Evolution of eIF4E-Interacting Proteins

Abstract

Most eukaryotic mRNAs are translated by a cap-dependent mechanism, which requires recognition of the 5′ cap structure of the mRNA by eIF4E. Due to its crucial role in translation, eIF4E is a major target of regulation. One of the most prominent mechanisms regulating eIF4E activity is through its interaction with numerous proteins termed eIF4E-interacting proteins (4E-IPs). By competing with eIF4G for eIF4E binding, 4E-IPs act in general as translational repressors, although additional functions have been described. In this chapter, we discuss recent functional, phylogenetic and structural evidence that throws light on the evolution of 4E-IPs and evolutionary recurring themes. Phylogenetic analysis suggests that the first identified 4E-IPs, the mammalian 4E-binding proteins (4E-BPs), appeared as a single-copy gene in the last common ancestor of Amoebozoa, Glaucocystophyta, Fungi and Metazoa. 4E-BP is found in all Metazoans except Nematoda. It is found in glaucocystophytes, but has been lost in Viridiplantae.
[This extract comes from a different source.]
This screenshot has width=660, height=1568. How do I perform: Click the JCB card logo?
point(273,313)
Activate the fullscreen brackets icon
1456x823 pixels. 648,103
It is lost in most fungi, although it can be found in basidiomycetes as well as some glomeromycetes and zygomycetes. 4E-BP has been duplicated in vertebrates with up to six cognates found. 4E-BP seems to be absent, not lost, in most protist lineages since it has not been found in lineages thought to be at the root of the eukaryotes. Additional 4E-IPs, unrelated to 4E-BP, evolved independently in a lineage-specific manner, perhaps by a process of molecular tinkering, i.e., by gene duplication of preexisting proteins from different cellular processes and later in evolution incorporated into translation. Multiple duplications of eIF4E during eukaryotic radiation might have contributed, to some extent, to 4E-IP’s evolution. Some 4E-IPs are shared by different taxa, such as the eIF4E transporter, neuroguidin and Maskin, which are present in Amoebozoa, some/all fungi and the metazoan lineages. Unique lineage-specific 4E-IPs have evolved independently in some taxonomic groups such as Eap1p and p20 in yeasts, SPN-2 in C. elegans and Bicoid in higher Dipterans. Neuroguidin is the only 4E-IP represented in all eukaryotic lineages. Despite the diversity in function, sequence and origin, recent studies have revealed that 4E-IPs exhibit common binding principles when complexed with eIF4E.